Throughout this paper, we use the amplitude matrix to refer to matrix that contains vectors which represent relationships between molecular measurements. Other terms used in the literature for these molecular relationships include modules, meta-pathways, or signatures. Similarly, we use the pattern matrix to refer to the matrix that contains vectors which represent relationships between samples. Other literature terms for these sample-level relationships include patterns, metagenes, eigengenes, sources, or controlling factors.

## Acknowledgements

We thank Orly Alter, J Brian Byrd, Michael Love, Irene Gallego Romero, Lillian Fritz-Laylin, Luciane Kagohara, Louise Klein, Craig Mak, Matthew Stephens, Daniela Witten, and other members of New PI Slack for their insightful feedback.

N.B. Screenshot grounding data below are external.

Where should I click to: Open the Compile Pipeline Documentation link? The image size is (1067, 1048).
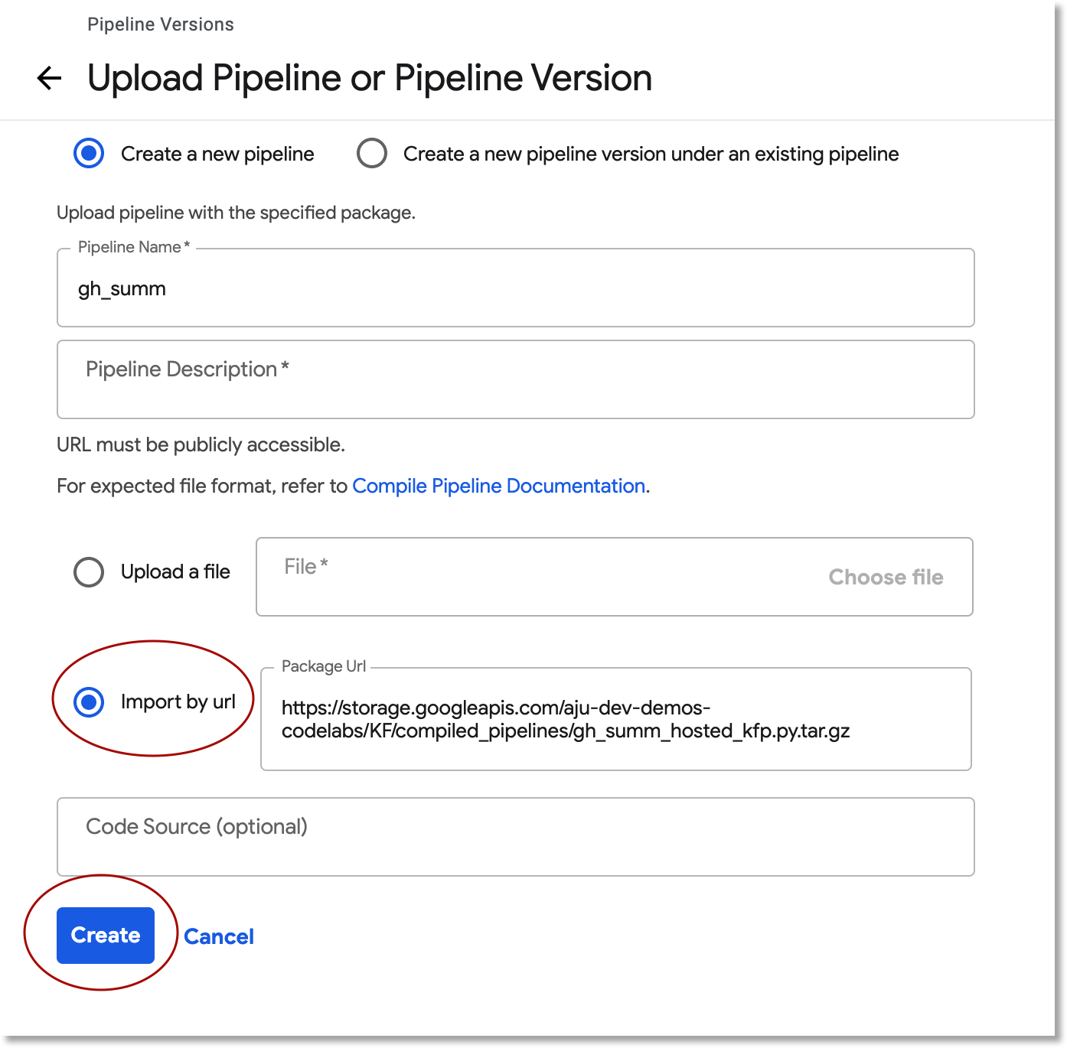[x=499, y=487]
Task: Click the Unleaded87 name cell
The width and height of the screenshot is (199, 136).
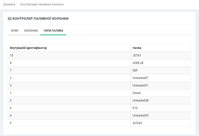Action: tap(140, 78)
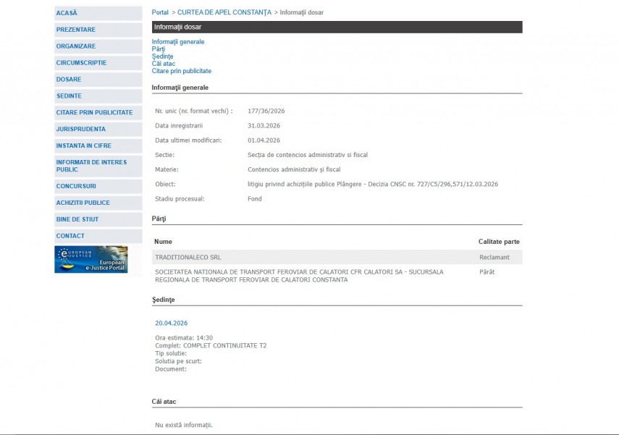Click the Portal breadcrumb link
This screenshot has height=435, width=619.
tap(160, 12)
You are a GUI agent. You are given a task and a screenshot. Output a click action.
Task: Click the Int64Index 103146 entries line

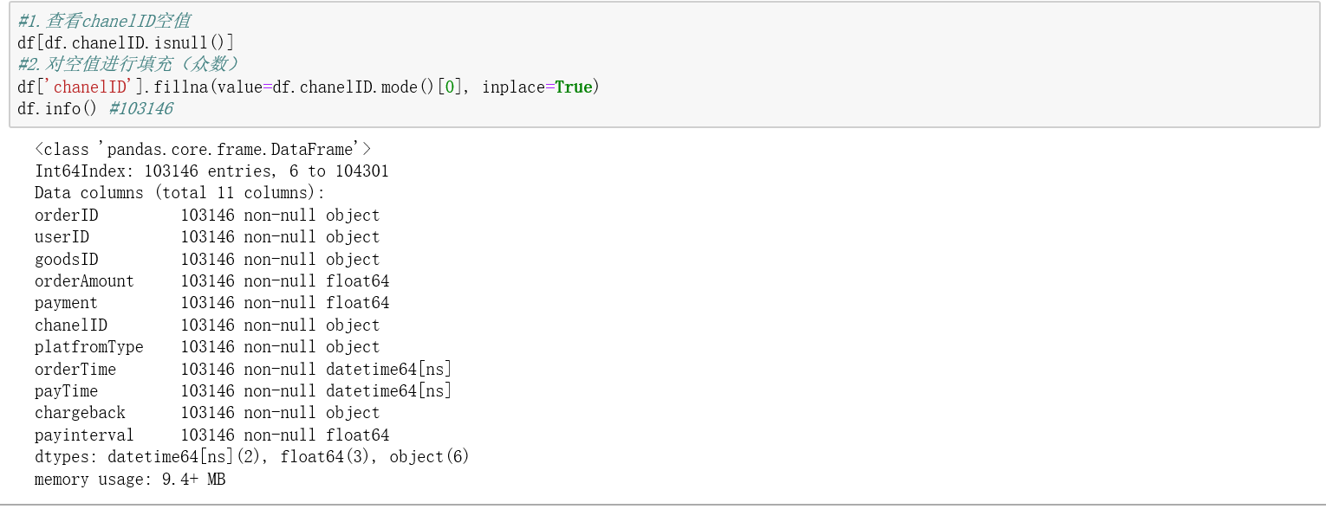coord(211,171)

This work was supported by National Institutes of Health [grant numbers NCI 2P30CA006516-52 and 2P50CA101942-11 to A.C.C., NCI R01CA177669 E.J.F., NLM R01LM011000 to M.F.O. and NCI P30 CA006973], the Johns Hopkins University Catalyst and Discovery Awards to E.J.F., the Johns Hopkins University IDIES Award to E.J.F. and RA, the Johns Hopkins School of Medicine Synergy award to E.J.F. and L.A.G., a grant from The Gordon and Betty Moore Foundation (GBMF 4552) to CSG, Alex’s Lemonade Stand Foundation’s Childhood Cancer Data Lab (CSG), K01ES025434 award by NIEHS through funds provided by the trans-NIH Big Data to Knowledge (BD2K) initiative (LXG), P20 COBRE GM103457 award by NIH/NIGMS (LXG), R01 LM012373 award by NLM (LXG), R01 HD084633 award by NICHD (LXG), the Department of Defense BCRP [award number BC140682P1 (ACC)], the National Science and Engineering Council of Canada [NSERC DG grant number RGPIN-2016-05017 (AN)], the Windsor-Essex County Cancer Centre Foundation [Seeds4Hope grant number 814221 (AN)], Hopkins inHealth and Booz Allen Hamilton (90056858) to Y.X., the Russian Foundation for Basic Research KOMFI 17-00-00208 an NIH: NCI P30 CA006973 to A.V.F and National Research Council Canada to Y.F.. Views and opinions of, and endorsements by the author(s) do not reflect those of the US Army or the Department of Defense.

## Glossary

- Amplitude matrix
- The matrix learned from MF that contains molecules in rows and factors in columns. Each column represents the relative contribution of the genes in a factor, which can be used to define a molecular signature for a CBP.
- Complex biological process (CBP)
- The coregulation or coordinated effect of multiple molecular species resulting in one or more phenotypes examples can range from activation of multiple proteins in a single cellular signaling pathway to epistatic regulation of development.
- Computational microdissection
- A computational method to learn the composition of a heterogeneous sample, e.g., the cell types in a tissue sample.
- Independent Component Analysis (ICA)
- A MF technique that learns statistically independent factors.
- Matrix Factorization (MF)
- A technique to approximate a data matrix by the product of two matrices (see Box 1), one of which we call the amplitude matrix and the other the pattern matrix.
- Non-negative Matrix Factorization (NMF)
- A MF technique for which all elements of the amplitude and pattern matrices are greater than or equal to zero.
- Pattern matrix
- The matrix learned from MF that contains factors in rows and samples in columns. Each row represents the relative contribution of the samples in a factor, which can be used to define the relative activity of CBPs in each sample.
- Principal Component Analysis (PCA)
- A MF technique that learns orthogonal factors ordered by the relative amount of variation of the data that they explain.